**REQUIREMENT 1:** Can you return the whole forum thread on lead in backyard food word for word?

**SOURCE:**
I've never had to dig an airsoft BB out of my leg, can't say the same about
metal BBs.

------
hoprocker
Gardens aren't the only potential vector; when we were raising chickens in out
backyard in Oakland, we had an egg tested and found that its lead content was
quite high. Still, visitors seemed to love that we had them, and we never
received any commentary from the hens themselves.

------
jqm
This kind of issue is why the food safety and modernization act (or some
version thereof in US) is a necessary evil.

[http://www.fda.gov/Food/GuidanceRegulation/FSMA/](http://www.fda.gov/Food/GuidanceRegulation/FSMA/)

People on the internet (including HN) often consider this act a conspiracy by
Monsanto and friends to seize control of the worlds food supply, but the
simple fact is that people are regularly endangered by food they eat and there
haven't been proper controls in place to address many easily preventable
hazards. Just like restaurants, there needs to be some regulation and
inspection of food production.

**REQUIREMENT 2:** Could you offset each coordinate in the answers by -9 and give the listing below again, requests included, starting with the line that contains "1007x512 pixels. How" and going on through the end of the listing, with the pictures left out?

**DATA SHOWN:**
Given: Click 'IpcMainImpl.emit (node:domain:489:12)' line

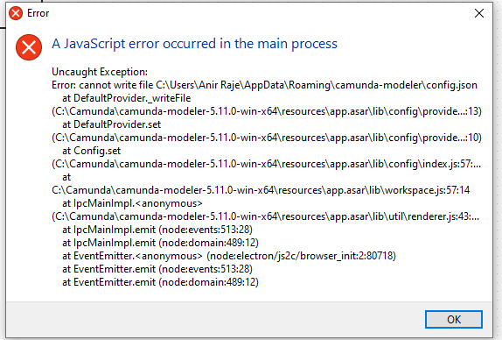Looking at the screenshot, I should point(160,243).
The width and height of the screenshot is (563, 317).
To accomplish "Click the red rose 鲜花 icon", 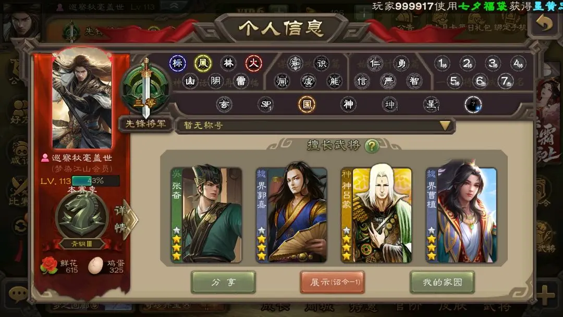I will click(x=49, y=266).
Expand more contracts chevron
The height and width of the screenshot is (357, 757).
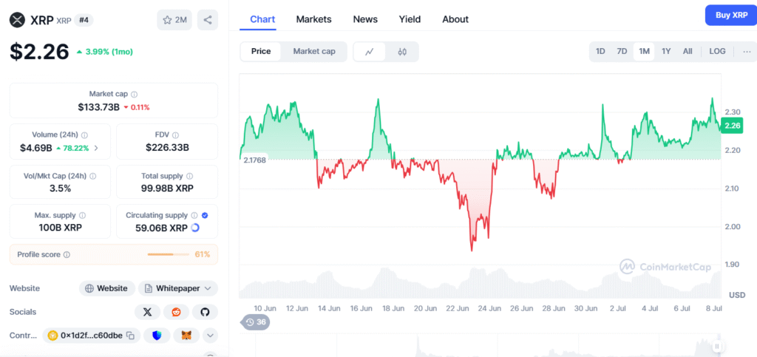(210, 336)
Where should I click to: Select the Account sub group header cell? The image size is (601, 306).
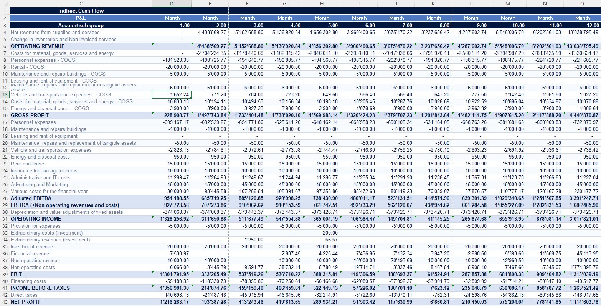coord(81,25)
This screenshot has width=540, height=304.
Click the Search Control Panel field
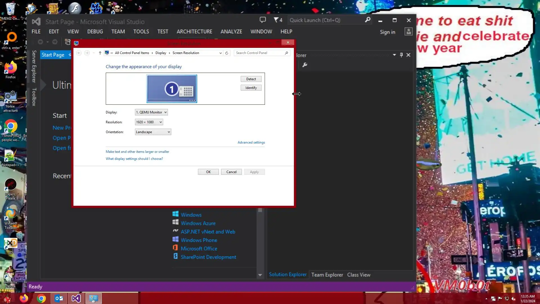pos(259,53)
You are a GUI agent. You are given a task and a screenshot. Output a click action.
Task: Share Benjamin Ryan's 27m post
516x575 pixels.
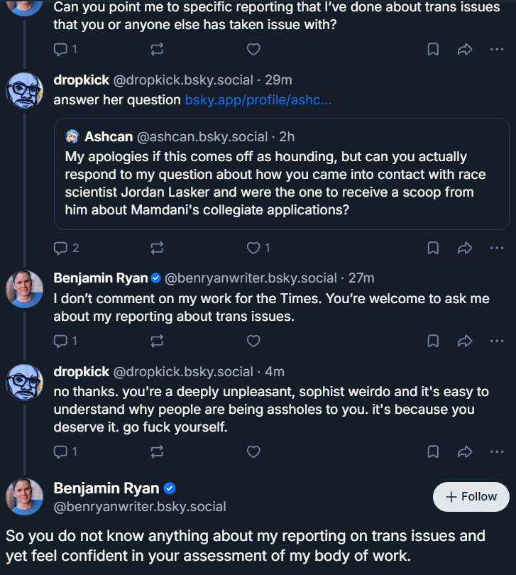point(465,341)
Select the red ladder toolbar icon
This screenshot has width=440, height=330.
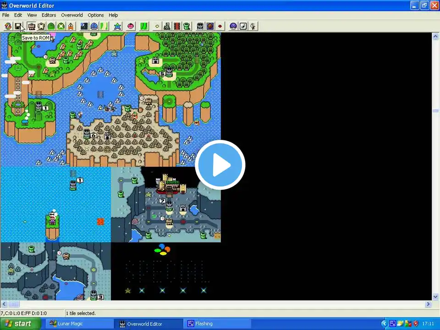point(177,27)
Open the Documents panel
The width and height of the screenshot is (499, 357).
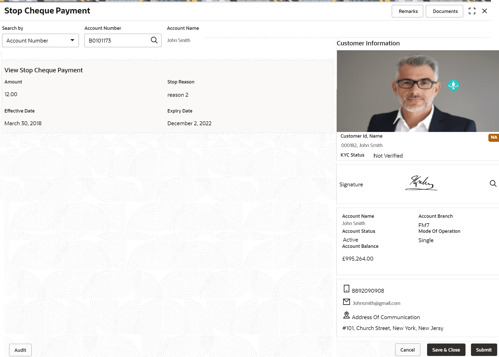pos(445,11)
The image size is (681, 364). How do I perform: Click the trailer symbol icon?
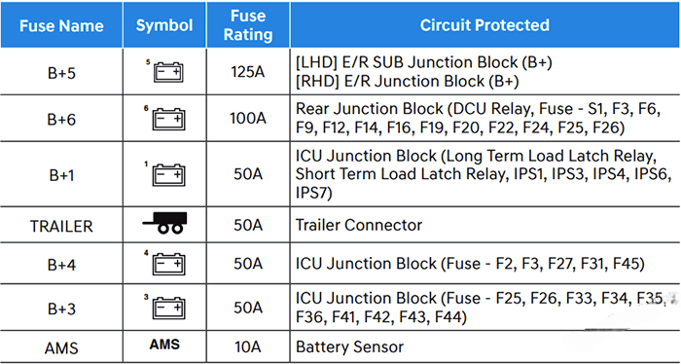tap(165, 223)
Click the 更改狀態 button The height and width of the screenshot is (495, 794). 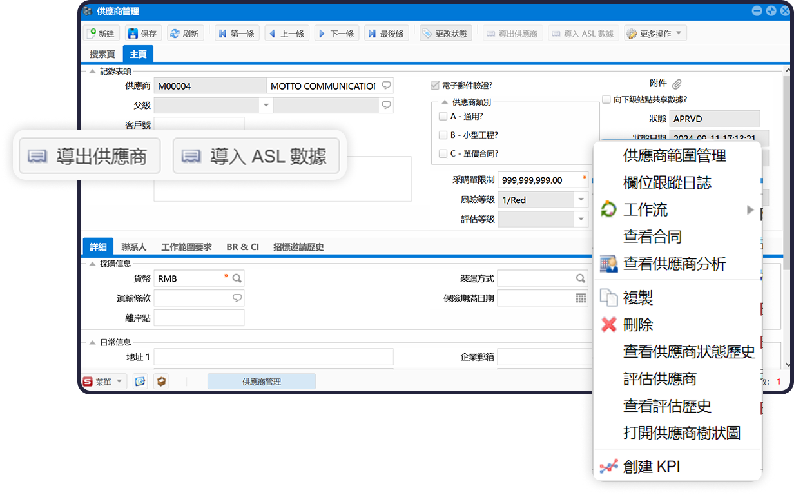pos(446,34)
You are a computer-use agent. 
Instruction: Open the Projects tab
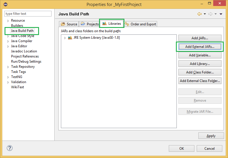[x=90, y=24]
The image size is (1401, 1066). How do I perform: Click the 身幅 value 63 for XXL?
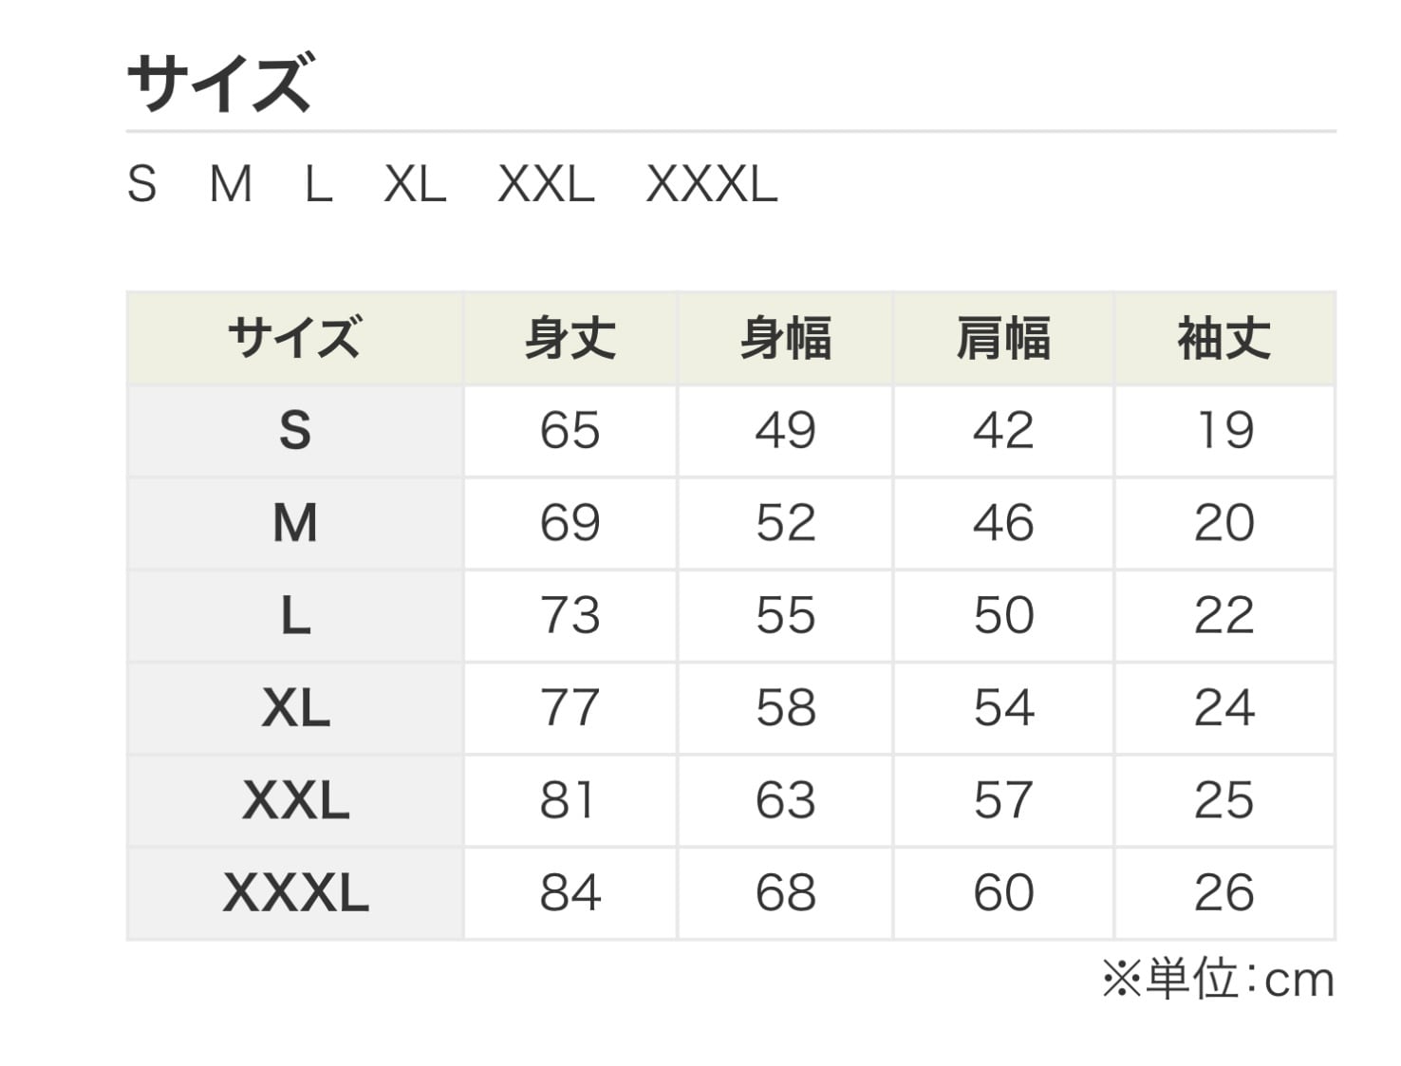pos(786,800)
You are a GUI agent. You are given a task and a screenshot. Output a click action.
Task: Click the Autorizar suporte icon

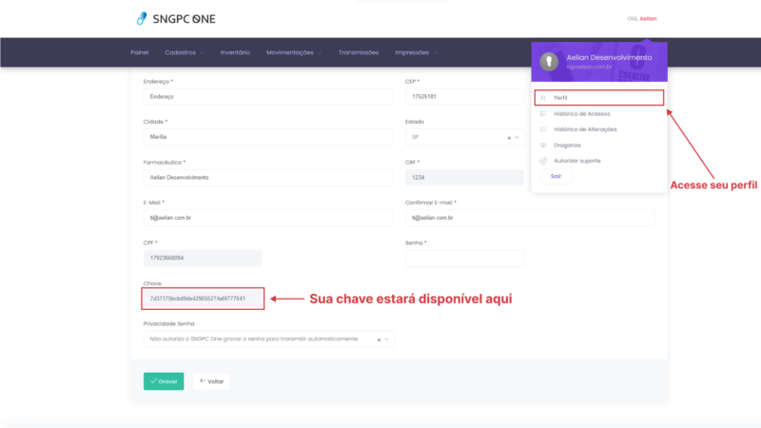(x=542, y=161)
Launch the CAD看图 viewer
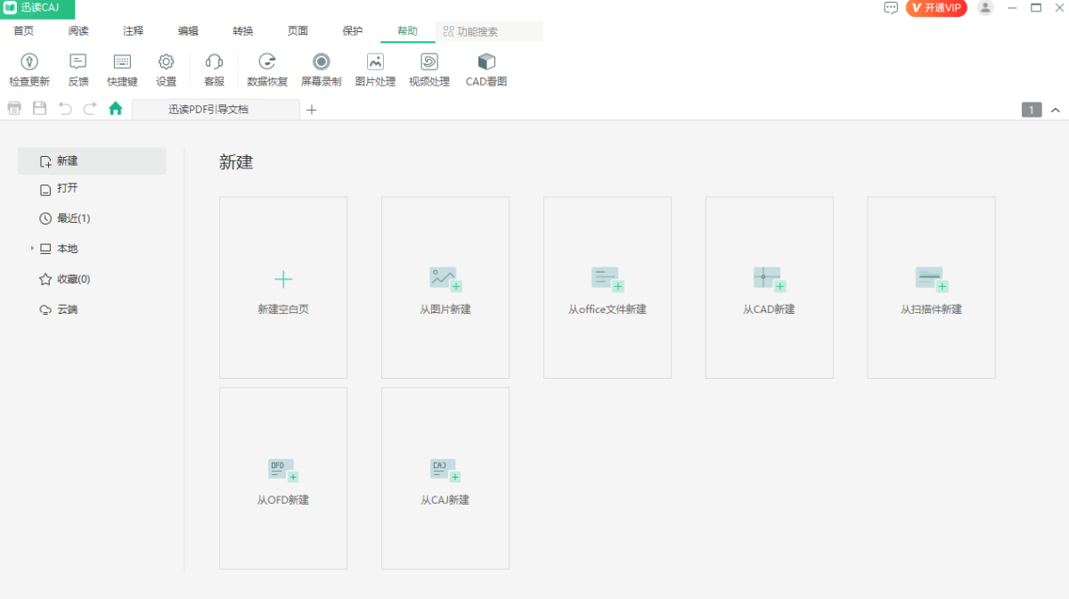1069x599 pixels. 486,62
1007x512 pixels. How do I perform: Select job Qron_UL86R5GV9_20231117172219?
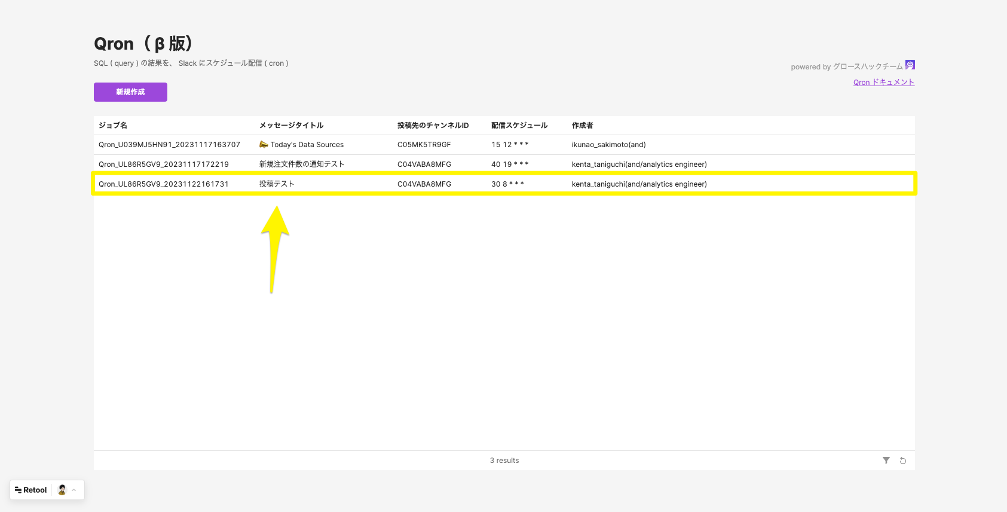pyautogui.click(x=163, y=164)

**COMPLETE OUTPUT 1:**
I've never had to dig an airsoft BB out of my leg, can't say the same about
metal BBs.

------
hoprocker
Gardens aren't the only potential vector; when we were raising chickens in out
backyard in Oakland, we had an egg tested and found that its lead content was
quite high. Still, visitors seemed to love that we had them, and we never
received any commentary from the hens themselves.

------
jqm
This kind of issue is why the food safety and modernization act (or some
version thereof in US) is a necessary evil.

[http://www.fda.gov/Food/GuidanceRegulation/FSMA/](http://www.fda.gov/Food/GuidanceRegulation/FSMA/)

People on the internet (including HN) often consider this act a conspiracy by
Monsanto and friends to seize control of the worlds food supply, but the
simple fact is that people are regularly endangered by food they eat and there
haven't been proper controls in place to address many easily preventable
hazards. Just like restaurants, there needs to be some regulation and
inspection of food production.

**COMPLETE OUTPUT 2:**
1007x512 pixels. How do I perform: Select job Qron_UL86R5GV9_20231117172219?
pyautogui.click(x=154, y=155)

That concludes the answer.